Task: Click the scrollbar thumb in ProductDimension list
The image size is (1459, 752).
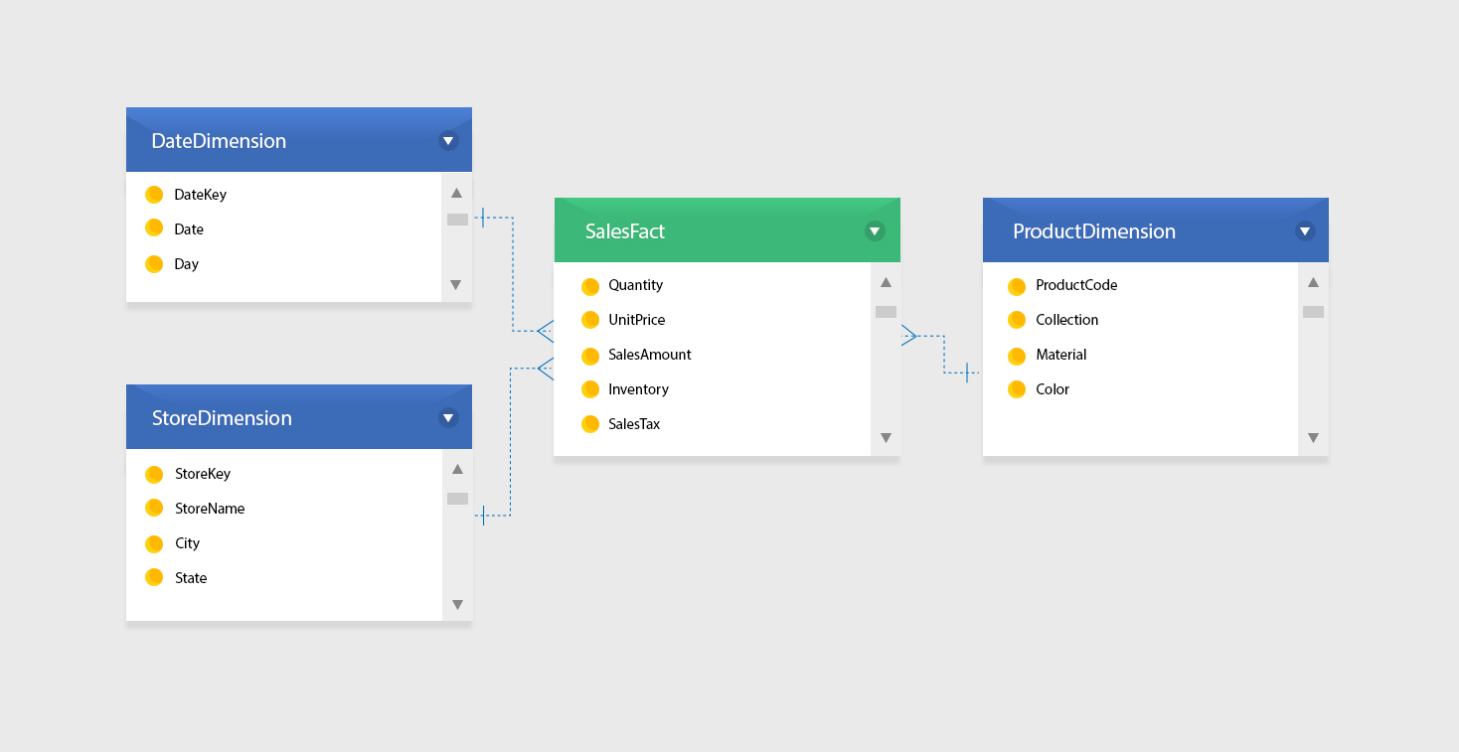Action: (1313, 312)
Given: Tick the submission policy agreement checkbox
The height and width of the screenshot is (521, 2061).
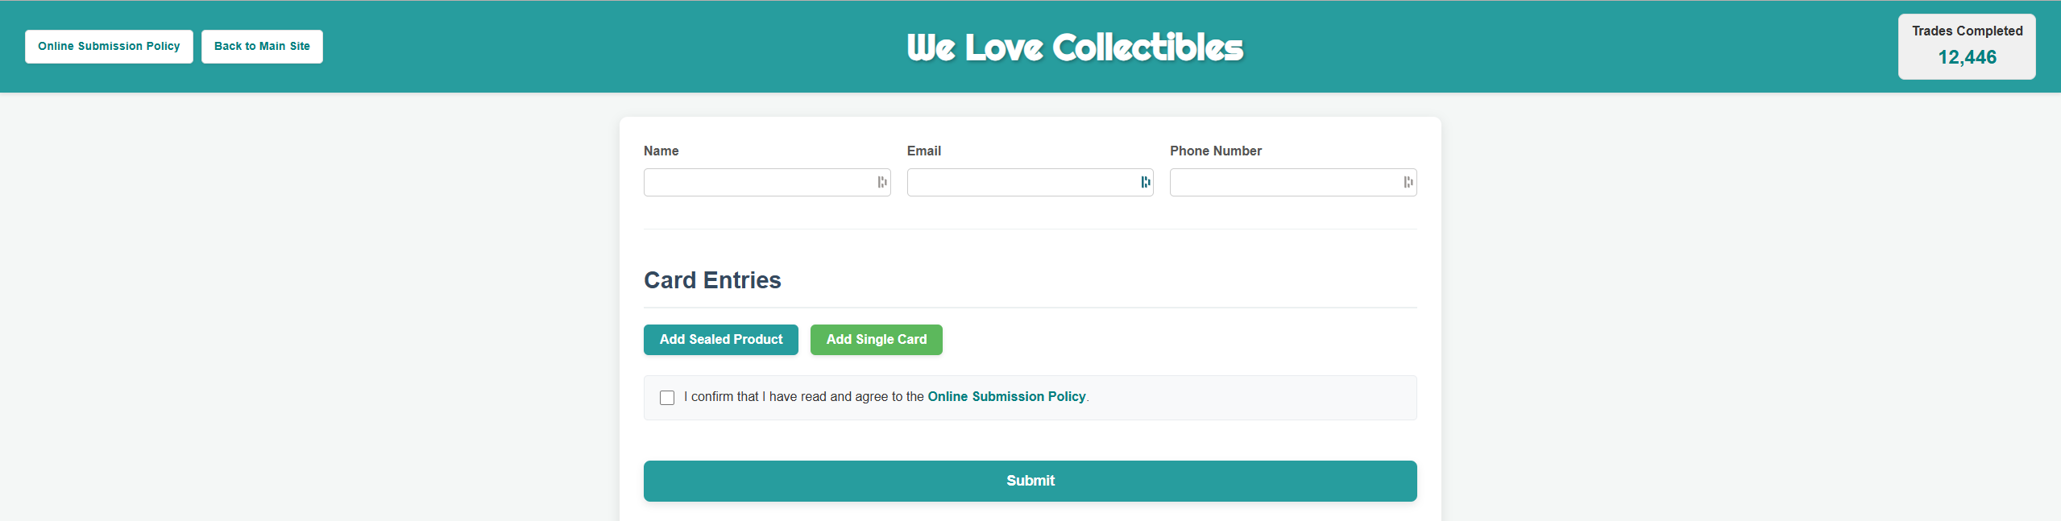Looking at the screenshot, I should point(667,398).
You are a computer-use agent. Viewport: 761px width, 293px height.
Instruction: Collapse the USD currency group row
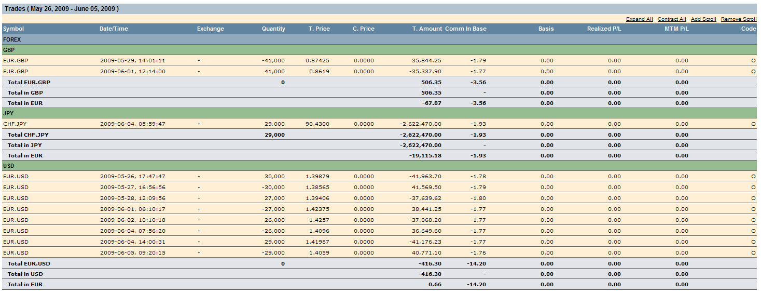tap(9, 166)
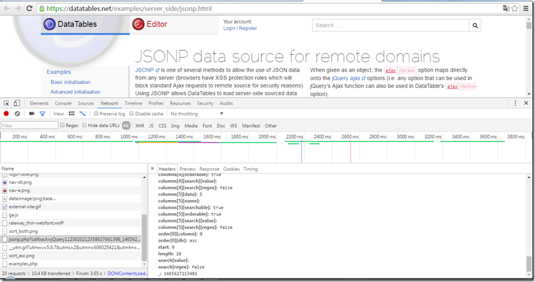Toggle the network filter funnel icon
Screen dimensions: 535x282
click(x=42, y=114)
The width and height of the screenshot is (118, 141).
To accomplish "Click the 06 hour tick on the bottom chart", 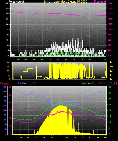I will point(36,137).
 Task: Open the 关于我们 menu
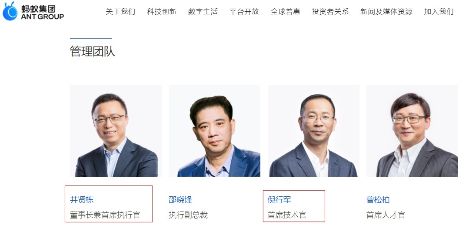pos(120,12)
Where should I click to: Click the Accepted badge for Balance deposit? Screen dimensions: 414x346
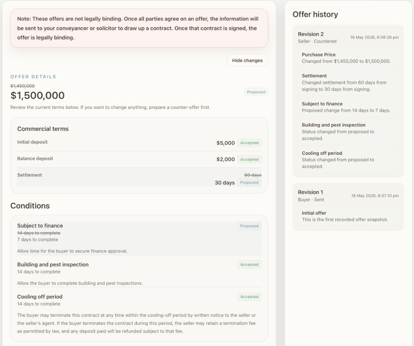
● ● ● ● ● ● ●
▶ [WHAT IS NEEDED]
Starting with the first line of the data above and ending with the line containing "You are a computer-use", please restate every line exactly, leaving images out.

▶ [OUTPUT FOR THIS TASK]
Task: Click the scrollbar thumb in ProductDimension list
The image size is (1459, 752).
Action: (1313, 312)
Given: Tick the submission policy agreement checkbox
The height and width of the screenshot is (521, 2061).
Looking at the screenshot, I should point(667,398).
You are a computer-use agent. Viewport: 761px width, 293px height.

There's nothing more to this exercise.